◆ **EXERCISES TO COMPLETE**:
(1) Write out the passage on luck and skill in investing between "Year 3. The" and "each up $40,000.", inclusive.
(2) Translate this sentence from the passage on luck and skill in investing into Spanish: "Because humans perceive randomness selectively we call randomness that works against us bad luck, and randomness that works for us skill."
(3) Carry on the passage on luck and skill in investing from its final sentence.

◆ **EXTRACT TO READ**:
==*==

Year 3. The 1,250 (50 percent) coin flip losers are eliminated and 1,250 investors who remain are now up $30,000.
Year 4. The coin flip eliminates 625 (50 percent) investors and the 625 remaining winners are each up $40,000.
Year 5 sees 312 investors (50 percent) eliminated and 313 investors winning, who are now each up $50,000.
So at the end of 5 years, there are 313 (3.13 percent) of the original 10,000 participants who have made money 5 years in a row by the pure luck of a coin toss. Now, were those same results to occur in the actual investment world, and the source of those remaining investors performance not divulged, those managers would be lauded and praised as standout investors. Because humans perceive randomness selectively we call randomness that works against us bad luck, and randomness that works for us skill. Of course, in the real world there are thousands of variables that impact money managers’ returns. However, this exercise does show how easily pure luck can look very much like skill. Just keep in mind that top investment performers one year are often subpar performers the next and that the strategy of a consistently midlevel-performing money manager over the long term often outperforms the more compelling performance of the short-term stars.

==*==

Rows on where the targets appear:

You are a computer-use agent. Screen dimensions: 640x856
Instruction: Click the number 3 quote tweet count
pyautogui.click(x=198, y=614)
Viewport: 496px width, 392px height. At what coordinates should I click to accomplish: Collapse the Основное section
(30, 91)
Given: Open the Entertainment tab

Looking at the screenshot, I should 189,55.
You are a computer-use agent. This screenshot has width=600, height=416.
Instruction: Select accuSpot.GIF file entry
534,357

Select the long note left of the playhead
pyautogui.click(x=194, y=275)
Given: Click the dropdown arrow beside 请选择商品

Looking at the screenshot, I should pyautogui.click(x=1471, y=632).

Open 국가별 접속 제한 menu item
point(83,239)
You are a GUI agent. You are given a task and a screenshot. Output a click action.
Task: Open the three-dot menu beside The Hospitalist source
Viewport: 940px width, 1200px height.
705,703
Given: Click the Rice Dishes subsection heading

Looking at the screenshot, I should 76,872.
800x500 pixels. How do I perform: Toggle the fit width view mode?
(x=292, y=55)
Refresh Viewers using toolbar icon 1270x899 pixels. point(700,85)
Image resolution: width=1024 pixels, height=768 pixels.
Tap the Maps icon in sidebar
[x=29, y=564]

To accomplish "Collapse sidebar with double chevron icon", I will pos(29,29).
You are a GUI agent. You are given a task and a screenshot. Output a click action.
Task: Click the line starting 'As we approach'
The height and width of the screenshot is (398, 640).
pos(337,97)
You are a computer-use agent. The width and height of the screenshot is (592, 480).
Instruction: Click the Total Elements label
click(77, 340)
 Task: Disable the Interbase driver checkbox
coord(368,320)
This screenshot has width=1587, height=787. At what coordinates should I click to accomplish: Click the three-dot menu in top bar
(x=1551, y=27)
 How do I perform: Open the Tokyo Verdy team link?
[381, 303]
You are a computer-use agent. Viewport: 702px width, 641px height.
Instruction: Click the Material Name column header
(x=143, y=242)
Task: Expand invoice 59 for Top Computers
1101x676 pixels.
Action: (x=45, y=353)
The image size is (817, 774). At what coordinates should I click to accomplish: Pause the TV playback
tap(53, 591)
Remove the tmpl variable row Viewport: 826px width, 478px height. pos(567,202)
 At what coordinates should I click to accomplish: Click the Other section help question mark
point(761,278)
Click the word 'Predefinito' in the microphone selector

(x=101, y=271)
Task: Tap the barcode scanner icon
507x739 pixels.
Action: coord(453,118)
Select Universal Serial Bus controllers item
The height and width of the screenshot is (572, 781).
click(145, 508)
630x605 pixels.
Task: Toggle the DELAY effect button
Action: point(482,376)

==*==

◆ **RESPONSES IN ORDER**:
(1)
Year 3. The 1,250 (50 percent) coin flip losers are eliminated and 1,250 investors who remain are now up $30,000.
Year 4. The coin flip eliminates 625 (50 percent) investors and the 625 remaining winners are each up $40,000.

(2) Como los seres humanos perciben la aleatoriedad de forma selectiva, llamamos mala suerte a la aleatoriedad que nos perjudica y habilidad a la aleatoriedad que nos favorece.

(3)
It’s important to remember and refer to these key points when you find yourself being attracted by patterns or making decisions based on patterns that appear to jump out at you, because those situations may be setting you up to fall into a classic decision making trap. Consider the following points.
• Randomness is much more prevalent than we realize.
• We consistently underestimate the level of randomness in everything.
• Our brains are hard-wired, pattern-seeking mechanisms.
• We look for patterns instinctively, to help simplify our decision making.
• Most patterns we see just don’t hold up to statistical analysis.
• What any prospectus says about past performance is true: Past performance is no indication of future results.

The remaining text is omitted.